• _Stored items from a collection_:
^^^^

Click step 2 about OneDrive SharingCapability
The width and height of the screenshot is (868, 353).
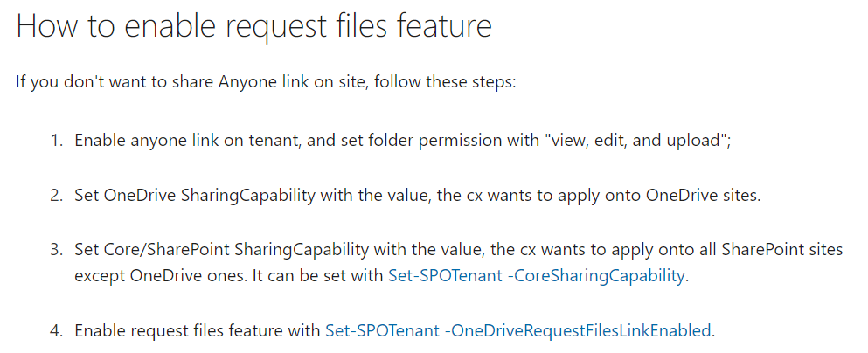coord(418,196)
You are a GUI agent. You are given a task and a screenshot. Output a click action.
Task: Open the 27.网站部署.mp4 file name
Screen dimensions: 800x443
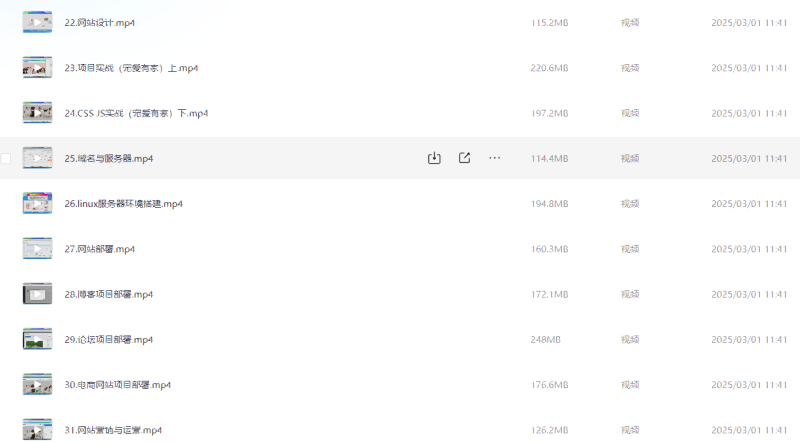[100, 249]
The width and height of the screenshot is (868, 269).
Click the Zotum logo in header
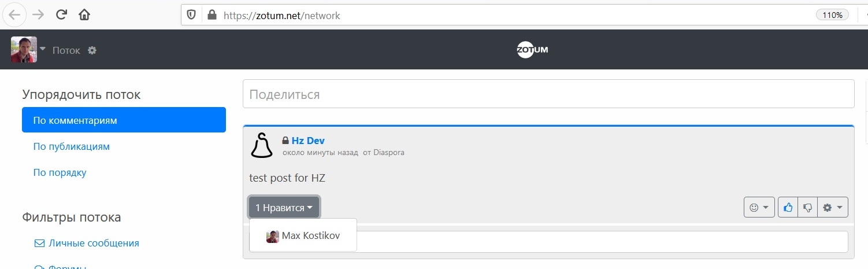tap(532, 50)
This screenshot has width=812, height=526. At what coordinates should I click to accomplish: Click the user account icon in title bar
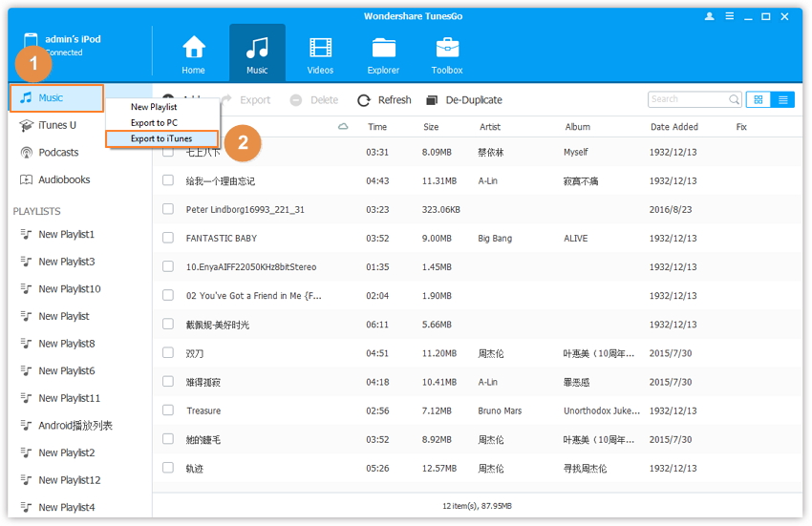[x=710, y=16]
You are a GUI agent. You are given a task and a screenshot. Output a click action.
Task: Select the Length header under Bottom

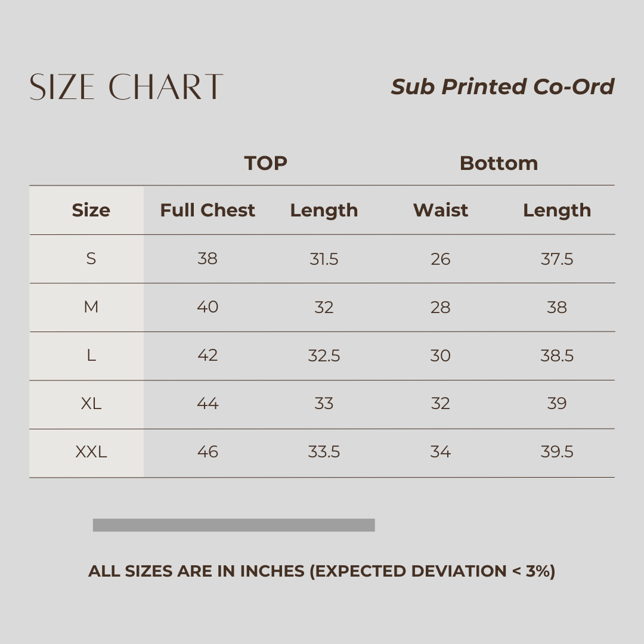point(557,210)
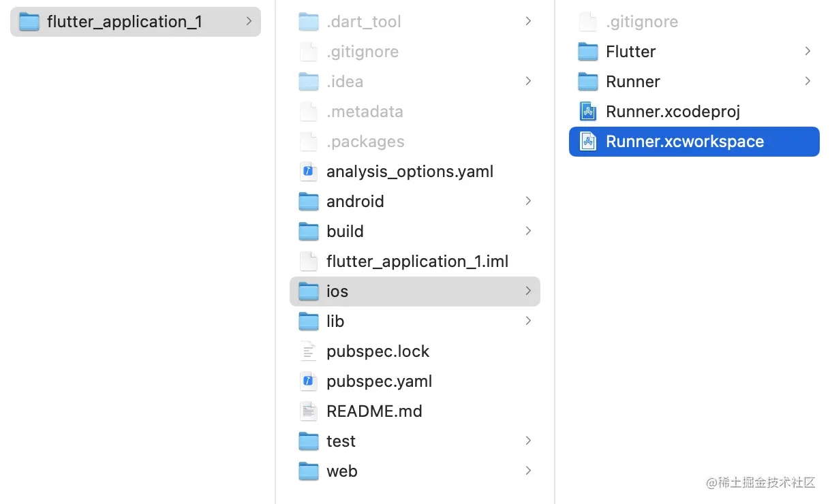The image size is (830, 504).
Task: Click the Runner.xcworkspace file icon
Action: [587, 142]
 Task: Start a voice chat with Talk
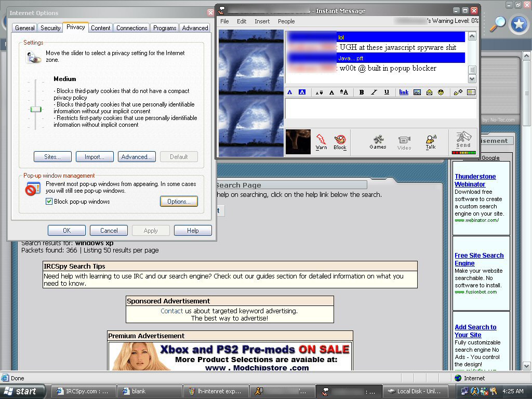tap(431, 142)
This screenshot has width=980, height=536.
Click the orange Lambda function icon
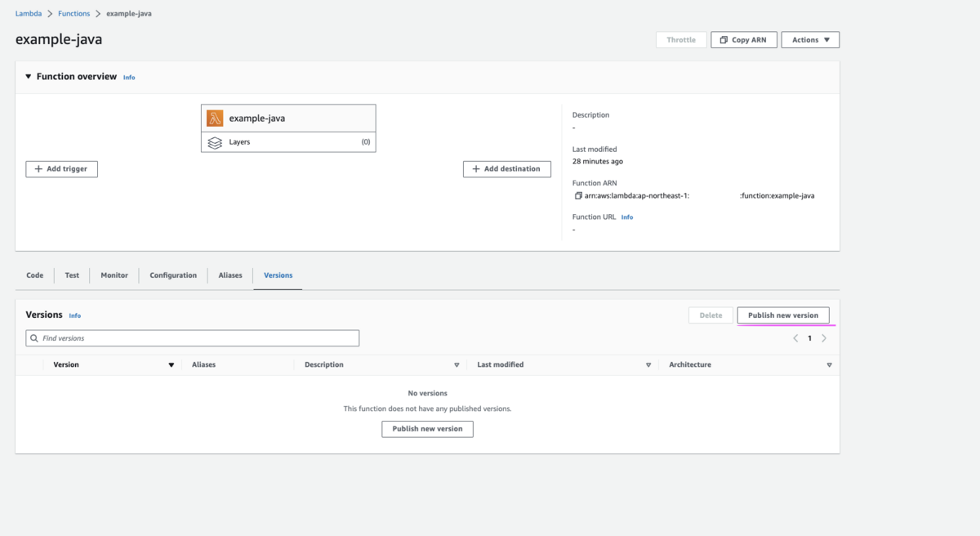coord(215,118)
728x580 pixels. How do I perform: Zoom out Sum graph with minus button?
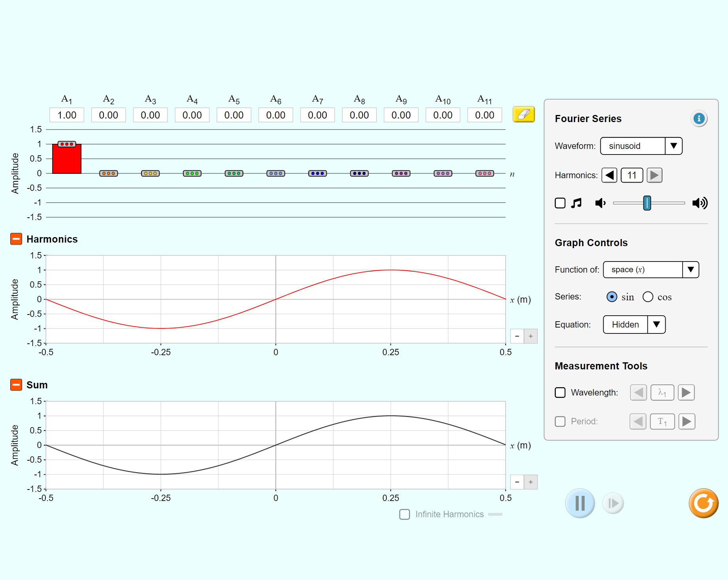pyautogui.click(x=517, y=482)
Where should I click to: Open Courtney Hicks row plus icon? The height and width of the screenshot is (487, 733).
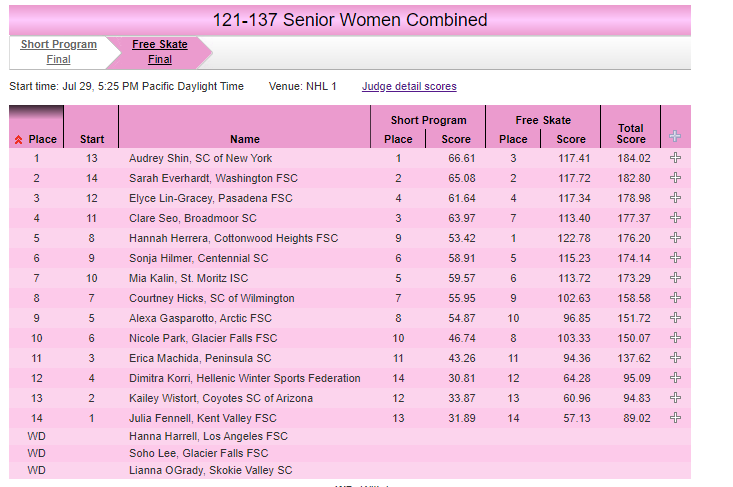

^^^^

• _WHAT THE EXERCISE ASKS_:
Each record should be copied exactly, and each image left out.

• _ANSWER BOX_:
Click step 2 about OneDrive SharingCapability
The width and height of the screenshot is (868, 353).
coord(418,196)
You are a GUI agent. You are given a task and a screenshot. Output a click action.
Task: Open the 27.网站部署.mp4 file name
Screen dimensions: 800x443
[100, 249]
The width and height of the screenshot is (868, 269).
Click the Zotum logo in header
tap(532, 50)
This screenshot has width=812, height=526. At what coordinates should I click to accomplish: Click the user account icon in title bar
[x=710, y=16]
You are a GUI agent. You are given a task and a screenshot. Output a click action.
Task: Select the Length header under Bottom

point(557,210)
The image size is (830, 504).
Task: Click the Runner.xcworkspace file icon
Action: [587, 142]
 Task: Start a voice chat with Talk
tap(431, 142)
This screenshot has width=980, height=536.
Click the orange Lambda function icon
coord(215,118)
728x580 pixels. How do I perform: Zoom out Sum graph with minus button?
pyautogui.click(x=517, y=482)
Where should I click to: Open Courtney Hicks row plus icon? The height and width of the screenshot is (487, 733).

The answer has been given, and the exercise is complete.